Es war ein Sieg, der keiner war. Am 19. November lösten die Sowjets die Operation Uranus aus. Sie griffen die rumänische 3. Armee an. Deren Widerstand war schwach. Gegen sowjetische Panzer standen von Pferden gezogene Geschütze. Die 22. deutsche und die 1. rumänische Panzerdivision erhielten den Befehl, die wankende rumänische 3. Armee zu unterstützen. Deren Kampfkraft war kläglich. Die Panzerkorps hatten in Scheunen und Ställen auf ihren Einsatz gewartet. Als der Befehl kam, waren nur 30 Panzer einsatzbereit. Mäuse hatten sich über die Kabel der Panzer hergemacht. 

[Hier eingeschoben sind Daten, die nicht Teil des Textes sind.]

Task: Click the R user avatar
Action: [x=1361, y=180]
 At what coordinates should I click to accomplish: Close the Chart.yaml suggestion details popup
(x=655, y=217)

Die Zange der Roten Armee schloss sich am 22. November. Die 6. Armee war eingeschlossen. Hitler wollte die Soldaten aus der Luft versorgen, Hermann Göring hatte ihm versichert, es sei möglich, täglich 500 Tonnen in den Kessel zu bringen. Tatsächlich wurde mit 290 Tonnen die Höchstmenge erreicht, an manchen Tagen gab es gar keine Flüge. Im Durchschnitt warfen die Versorgungsflugzeuge zwischen November 1942 und Februar 1943 nur 94 Tonnen ab. Bereits zwei Tage nach Schließung des Kessels waren die Rationen halbiert, die Brotzuteilung auf 300 Gramm reduziert worden. Später wurden daraus 100, noch später 60. Der Hungertod forderte die meisten Opfer im Kessel von Stalingrad. 

Verwundete sollten ausgeflogen werden. Verzweifelte Männer versuchten, mit diesen Maschinen aus dem Kessel zu entkommen. Manche klammerten sich an die Fahrgestelle. Die Piloten schuckelten und schaukelten, bis die anhängenden Passagiere die Kraft verließ und sie abstürzten. Die Begleitmusik dazu lieferte die sowjetische Propaganda. Einer der wesentlichen Akteure dabei war Walter Ulbricht, der spätere Vorsitzende des Staatrates der DDR und Generalsekretär des Zentralkomitees der SED. Über riesige Lautsprecher nudelte man den Schlager ab: „In der Heimat, in der Heimat, da gibt’s ein Wiedersehn.“

Ein Entlastungsangriff scheiterte, der 6. Armee mangelte es an Treibstoff für einen Ausbruchsversuch. Das Ende war absehbar. Dennoch lehnte Hitler noch am 21. Dezember einen Ausbruch ab, so wie Stalin einst die Verteidigung bis zum letzten Mann gefordert hatte. Per Funkspruch beförderte Hitler General Friedrich Paulus zum Generalfeldmarschall in der Überzeugung, ein Träger dieses Titels gehe nicht in Gefangenschaft. Der Führer irrte. Einen Tag später, am 31. Januar 1943, drang die Rote Armee in das Zentrum der Stadt vor. Die Deutschen zerstörten, was noch zu zerstören war und kapitulierten. Der Großdeutsche Rundfunk meldete am 3. Februar, die 6. Armee habe „unter der vorbildlichen Führung von Paulus bis zum letzten Atemzug“ gekämpft. Dabei seien alle Soldaten gefallen.

Tatsächlich ließ sich Generalfeldmarschall Paulus gefangen nehmen. Er hatte seinen Offizieren verboten, sich durch Selbstmord der Verantwortung zu entziehen. Sie hätten das Schicksal der Soldaten in der Gefangenschaft zu teilen. Paulus blieb bis 1953 in sowjetischer Kriegsgefangenschaft. Bis zu seinem Tod 1957 lebte er in der DDR. 1961 wurde aus Stalingrad Wolgograd.